Frandsen, Paul; Bursell, Madeline; Taylor, Adam; Wilson, Seth; Steeneck, Amy; Stewart, Russell (Brigham Young University)
Faculty Advisor: Frandsen, Paul (Life Sciences, Plant and Wildlife Sciences)
Caddisfly (Insecta: Trichoptera) silk is unique from other insect's silk in that it retains its adhesive capabilities, strength and viscoelasticity when submerged in water. To understand how caddisfly silk is capable of possessing these characteristics, it is essential to understand the protein foundation of the silk proteins. Caddisfly silk is complex and made up of different structures generated by processes that are unique to caddisfly silk.
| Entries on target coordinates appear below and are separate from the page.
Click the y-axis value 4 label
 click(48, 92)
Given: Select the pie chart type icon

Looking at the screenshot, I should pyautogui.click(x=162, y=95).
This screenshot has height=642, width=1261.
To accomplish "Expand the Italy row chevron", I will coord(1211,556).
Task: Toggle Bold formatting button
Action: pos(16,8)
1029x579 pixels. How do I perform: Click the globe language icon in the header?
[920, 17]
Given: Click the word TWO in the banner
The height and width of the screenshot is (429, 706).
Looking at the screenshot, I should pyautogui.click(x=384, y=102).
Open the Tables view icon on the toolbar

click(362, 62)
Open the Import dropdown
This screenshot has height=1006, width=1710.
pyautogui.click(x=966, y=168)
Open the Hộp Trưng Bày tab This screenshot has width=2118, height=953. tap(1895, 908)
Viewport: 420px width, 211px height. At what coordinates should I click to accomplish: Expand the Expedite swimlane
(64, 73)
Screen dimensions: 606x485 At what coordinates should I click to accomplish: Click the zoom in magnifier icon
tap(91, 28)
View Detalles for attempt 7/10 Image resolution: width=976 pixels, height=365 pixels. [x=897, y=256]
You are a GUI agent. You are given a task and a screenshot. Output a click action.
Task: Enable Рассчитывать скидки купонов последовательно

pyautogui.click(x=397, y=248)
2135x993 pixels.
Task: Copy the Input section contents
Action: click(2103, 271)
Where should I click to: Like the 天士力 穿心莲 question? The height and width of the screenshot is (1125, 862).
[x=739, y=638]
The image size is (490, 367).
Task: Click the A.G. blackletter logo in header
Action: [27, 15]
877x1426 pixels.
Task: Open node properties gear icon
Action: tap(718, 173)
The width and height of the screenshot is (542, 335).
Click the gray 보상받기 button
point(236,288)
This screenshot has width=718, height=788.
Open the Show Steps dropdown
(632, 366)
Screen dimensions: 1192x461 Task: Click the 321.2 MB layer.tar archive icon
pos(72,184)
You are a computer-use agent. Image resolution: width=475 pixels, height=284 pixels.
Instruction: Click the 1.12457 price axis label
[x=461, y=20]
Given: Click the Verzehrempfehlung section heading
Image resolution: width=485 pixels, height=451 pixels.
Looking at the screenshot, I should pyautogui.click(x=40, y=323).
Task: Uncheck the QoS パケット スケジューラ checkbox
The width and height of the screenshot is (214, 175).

H-Fibroin and L-Fibroin have been identified as two of the major protein components within caddisfly silk (Hatano & Nagashima, 2015). The caddisfly silk fibre experiences unique structures not typically seen in nature. An understanding of the primary structure of the silk fibre is essential in understanding the complexity of the silk's capabilities. In this study, we used proteomic techniques to analyze the complex H-Fibroin protein and the silk fibre in order to look at the underlying structural features of the protein. In doing so, we identified post-translational phosphorylation, metal cation incorporation, and other structural features which contributes to Caddisfly silk's adhesive capabilities, strength and viscoelasticity when submerged in water.